The volatile fraction of the film forming undiluted solution (the content ratio in the film forming undiluted solution of volatile components such as a liquid medium that is removed by volatilization or evaporation during film forming) also varies depending on the film forming method, film forming conditions, etc., but generally 50 to It is preferable to exist in the range of 95 mass %, and it is more preferable to exist in the range which is 55-90 mass %. When the volatile fraction of the film forming undiluted solution is 50 mass % or more, the viscosity of the film forming undiluted solution does not become excessively high, filtration and defoaming at the time of preparing the film forming undiluted solution are performed smoothly, and the manufacture of a film with few foreign substances and defects becomes easy.
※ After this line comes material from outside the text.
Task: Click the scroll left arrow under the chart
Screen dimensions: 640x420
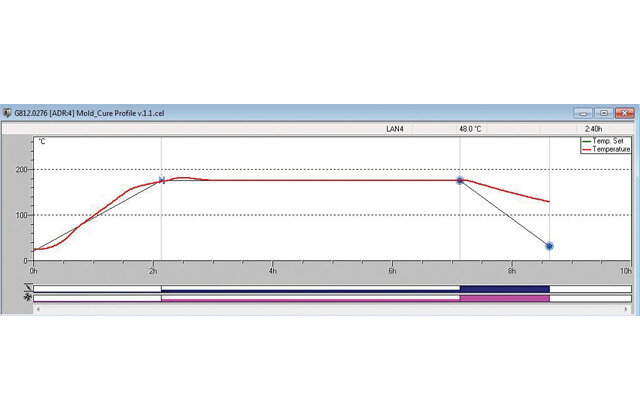Action: 38,309
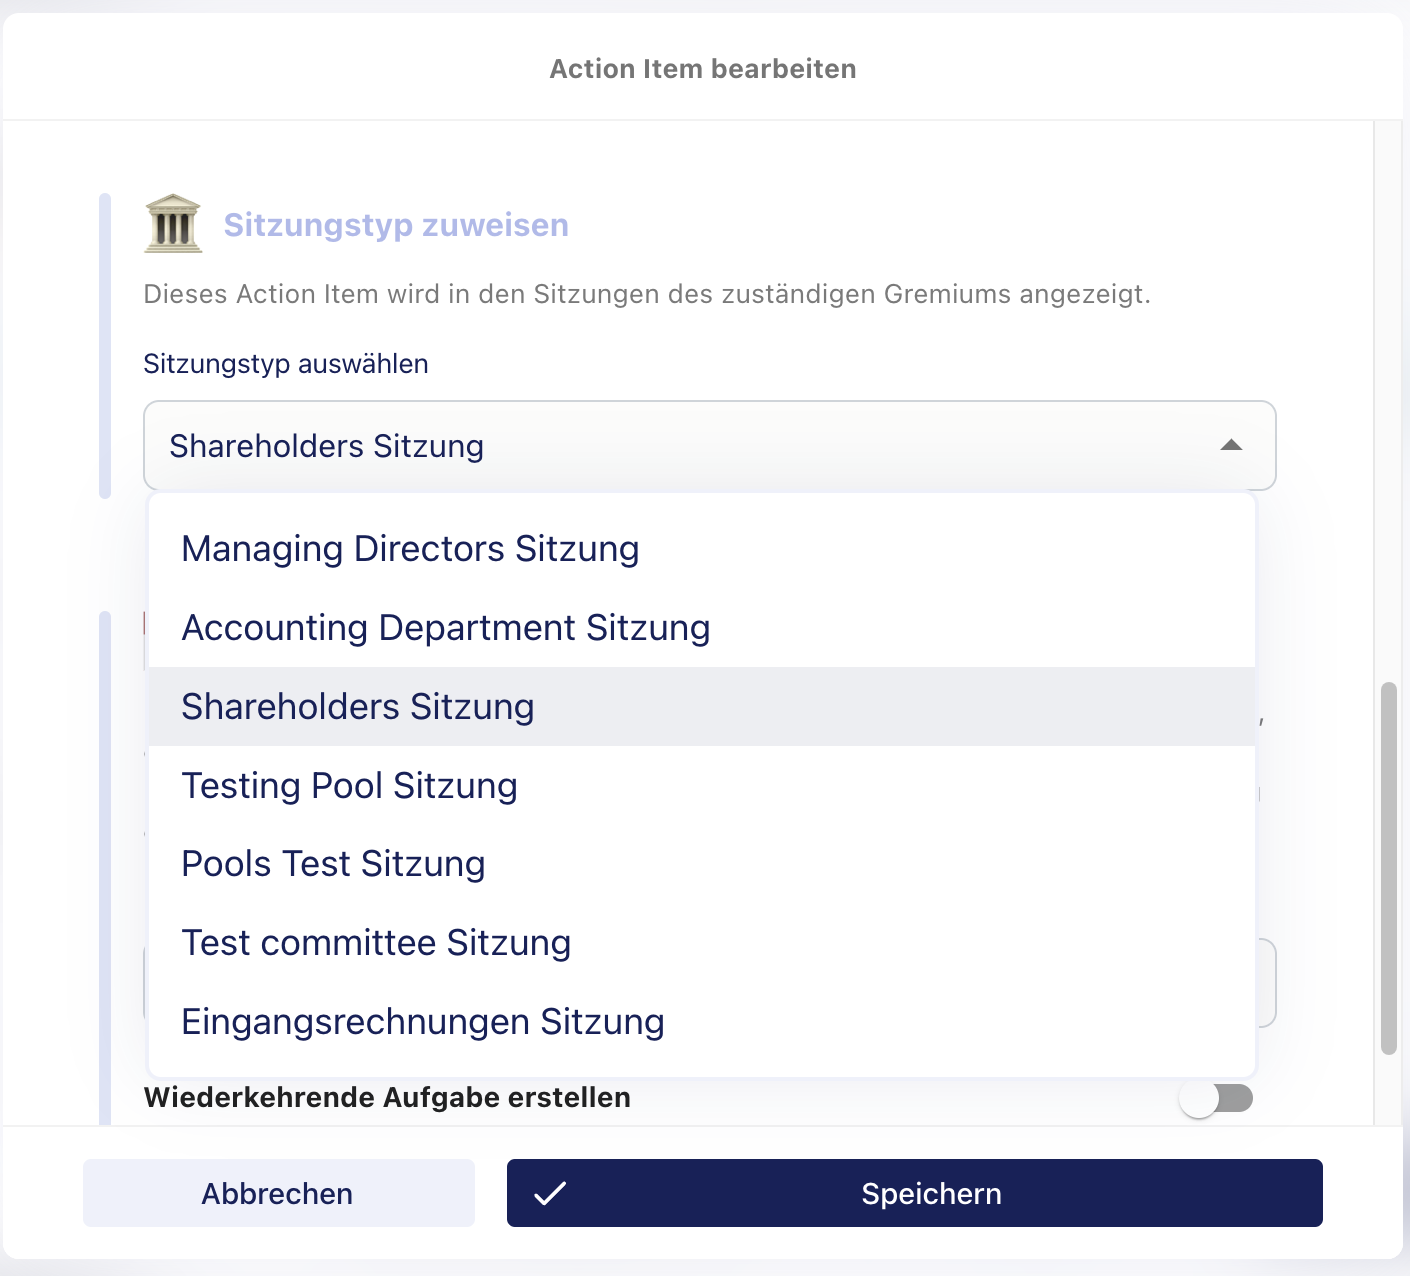
Task: Choose Accounting Department Sitzung from list
Action: point(702,628)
On the other hand, when the volatile fraction of the film-forming undiluted solution is 95 mass % or less, the density|concentration of the film-forming undiluted|stock solution does not become low too much, and manufacture of an industrial film becomes easy.
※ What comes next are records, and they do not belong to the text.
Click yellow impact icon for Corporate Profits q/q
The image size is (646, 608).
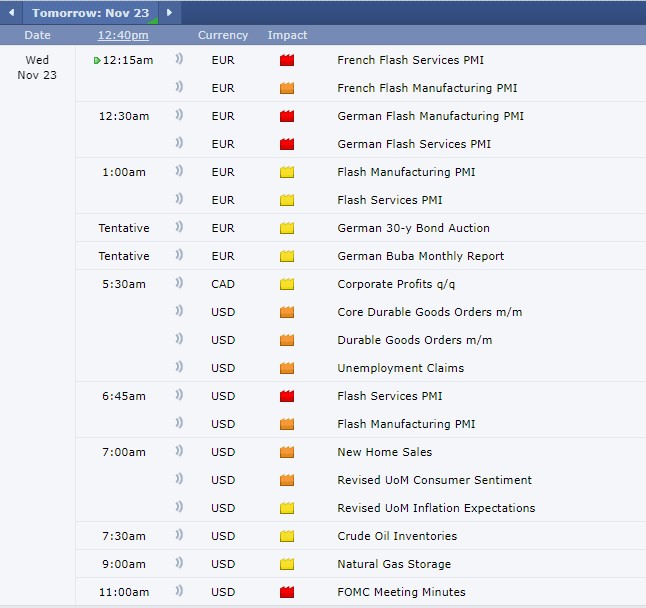click(287, 284)
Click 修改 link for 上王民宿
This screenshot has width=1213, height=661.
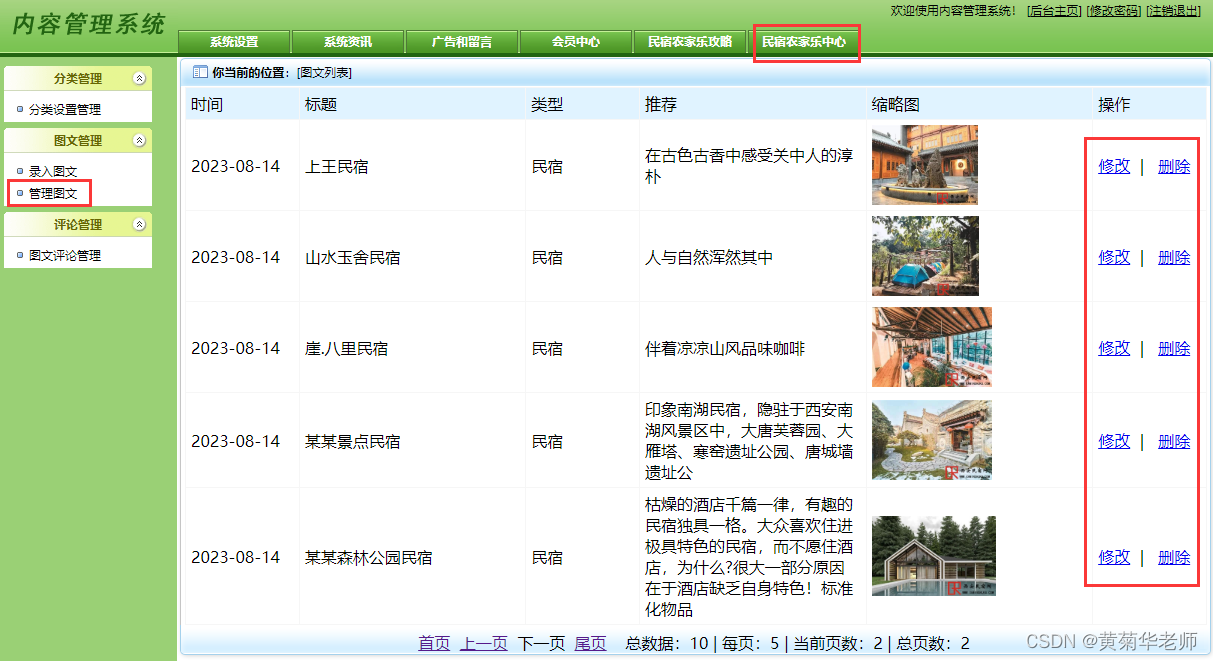(1113, 166)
It is preferable that the film forming undiluted|stock solution contains surfactant. By containing surfactant, while film forming property improves and generation|occurrence|production of the thickness nonuniformity of a film is suppressed, peeling of the film from the metal roll or belt used for film forming becomes easy. When a PVA film is prepared from a film forming stock solution containing a surfactant, a surfactant may be contained in the film. Although the kind of said surfactant is not specifically limited, From a viewpoint of peelability from a metal roll or a belt, etc., an anionic surfactant or a nonionic surfactant is preferable.
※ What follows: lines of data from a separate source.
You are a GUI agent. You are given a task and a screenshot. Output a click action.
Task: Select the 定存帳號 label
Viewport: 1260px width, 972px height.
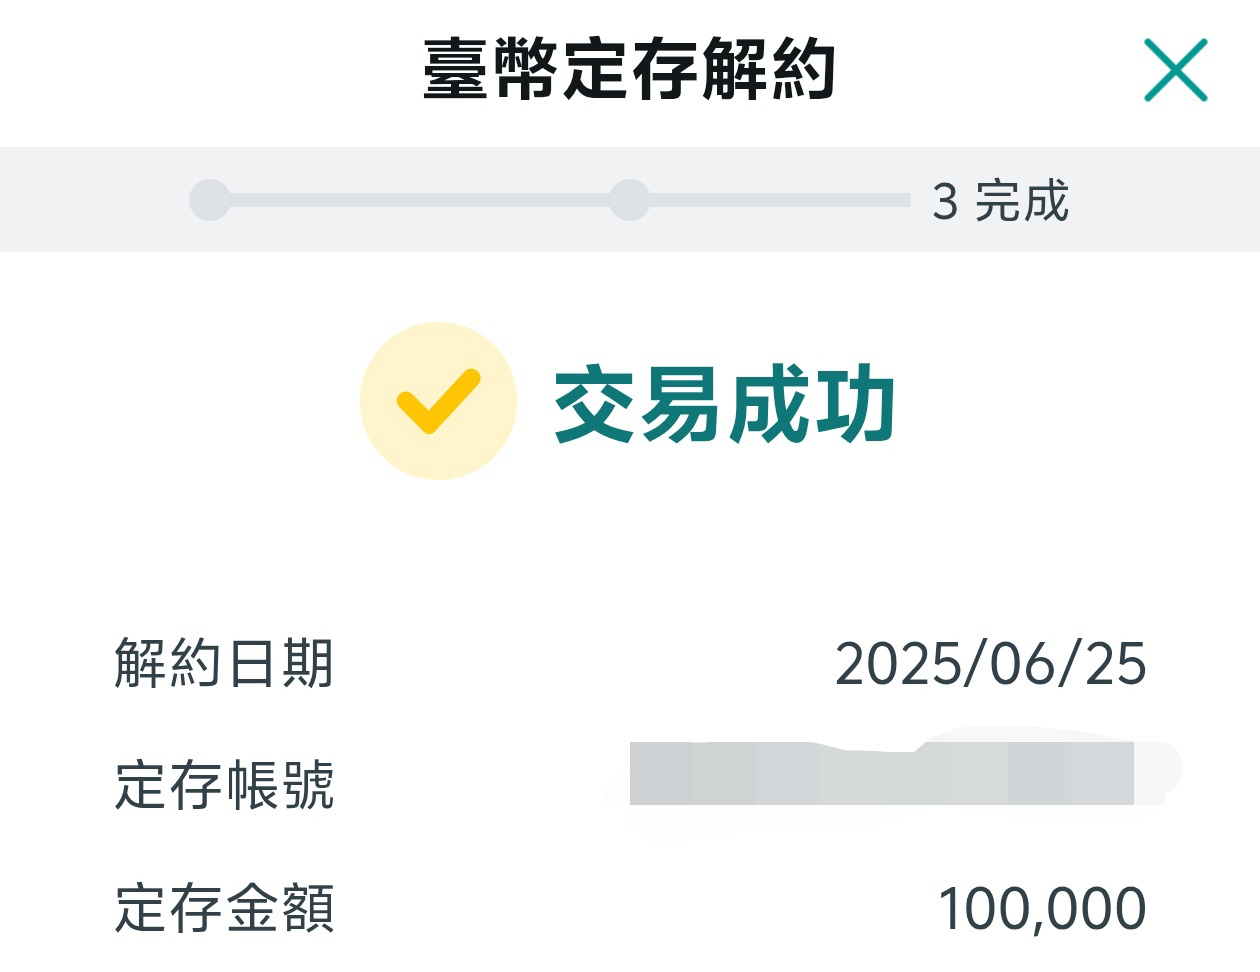coord(224,785)
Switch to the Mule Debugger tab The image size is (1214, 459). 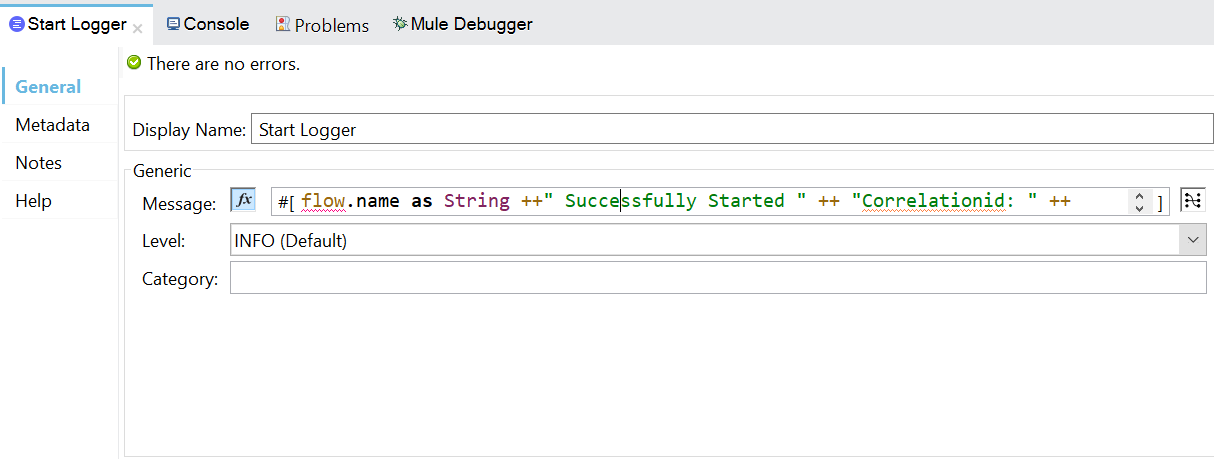point(471,24)
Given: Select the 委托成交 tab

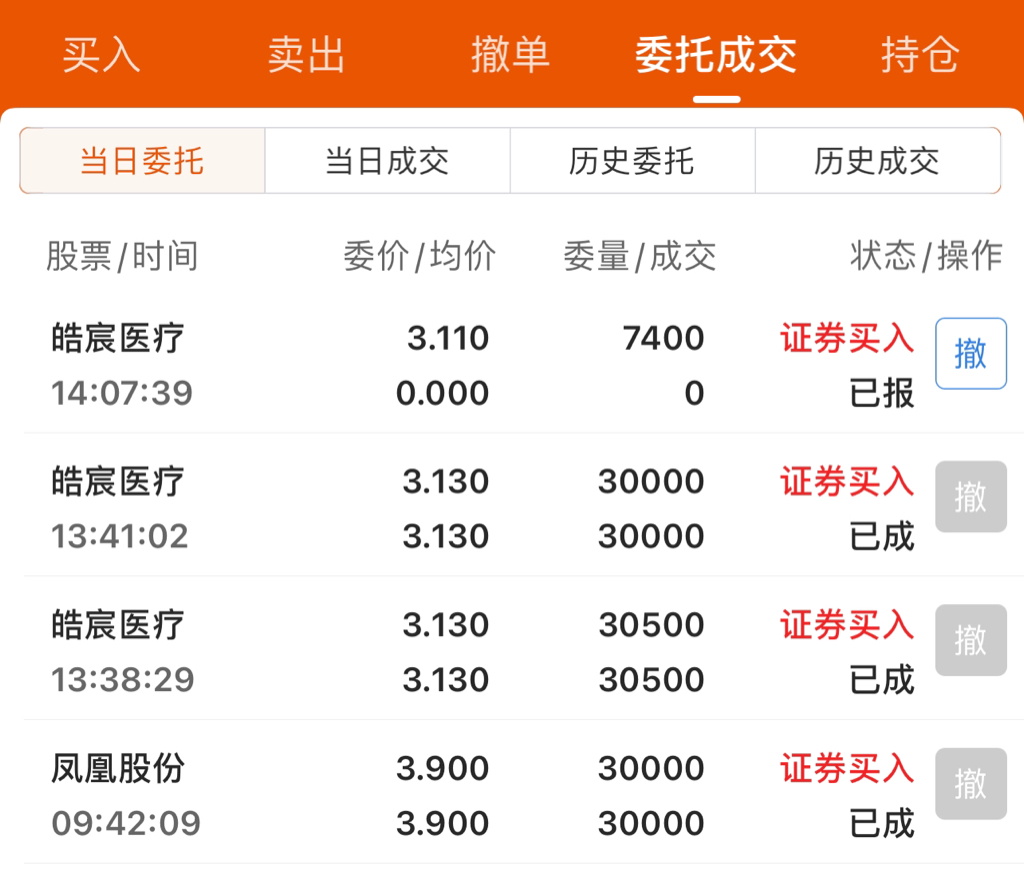Looking at the screenshot, I should (x=716, y=54).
As anionic surfactant, For example, Carboxylic acid types, such as potassium laurate; sulfuric acid ester types such as polyoxyethylene lauryl ether sulfate and octyl sulfate; Sulfonic acid types, such as dodecylbenzenesulfonate, etc. are preferable.

As a nonionic surfactant, For example, alkyl ether types, such as polyoxyethylene oleyl ether; Alkylphenyl ether types, such as polyoxyethylene octylphenyl ether; Alkyl ester types, such as polyoxyethylene laurate; Alkylamine types, such as polyoxyethylene laurylamino ether; alkylamide types such as polyoxyethylene lauric acid amide; polypropylene glycol ether types such as polyoxyethylene polyoxypropylene ether; Alkanolamide types, such as lauric-acid diethanolamide and oleic-acid diethanolamide; Allylphenyl ether types, such as polyoxyalkylene allylphenyl ether, etc. are preferable.

These surfactants can be used individually by 1 type or in combination of 2 or more type.

When the film forming undiluted solution contains a surfactant, its content is preferably in the range of 0.01 to 0.5 parts by mass, more preferably in the range of 0.02 to 0.3 parts by mass, based on 100 parts by mass of PVA contained in the film forming undiluted solution, and 0.05 It is especially preferable to exist in the range of -0.2 mass part. When the said content is 0.01 mass part or more, film forming property and peelability improve more. On the other hand, when the said content is 0.5 mass part or less, it can suppress that surfactant bleeds out on the surface of a PVA film, blocking generate|occur|produces, and handleability falls.

As a film forming method at the time of forming into a film the PVA film used for manufacture of a polarizing film using the above-mentioned film forming undiluted|stock solution, for example, a cast film forming method, an extrusion film forming method, a wet film forming method, a gel film forming method, etc. are mentioned. . These film forming methods may employ|adopt only 1 type, or may employ|adopt them in combination of 2 or more type. Among these film forming methods, the cast film forming method and the extrusion film forming method are preferable at the point from which the PVA film used for manufacture of the polarizing film with uniform thickness and width|variety and a physical property is favorable. Drying or heat processing can be performed to the PVA film formed into a film as needed.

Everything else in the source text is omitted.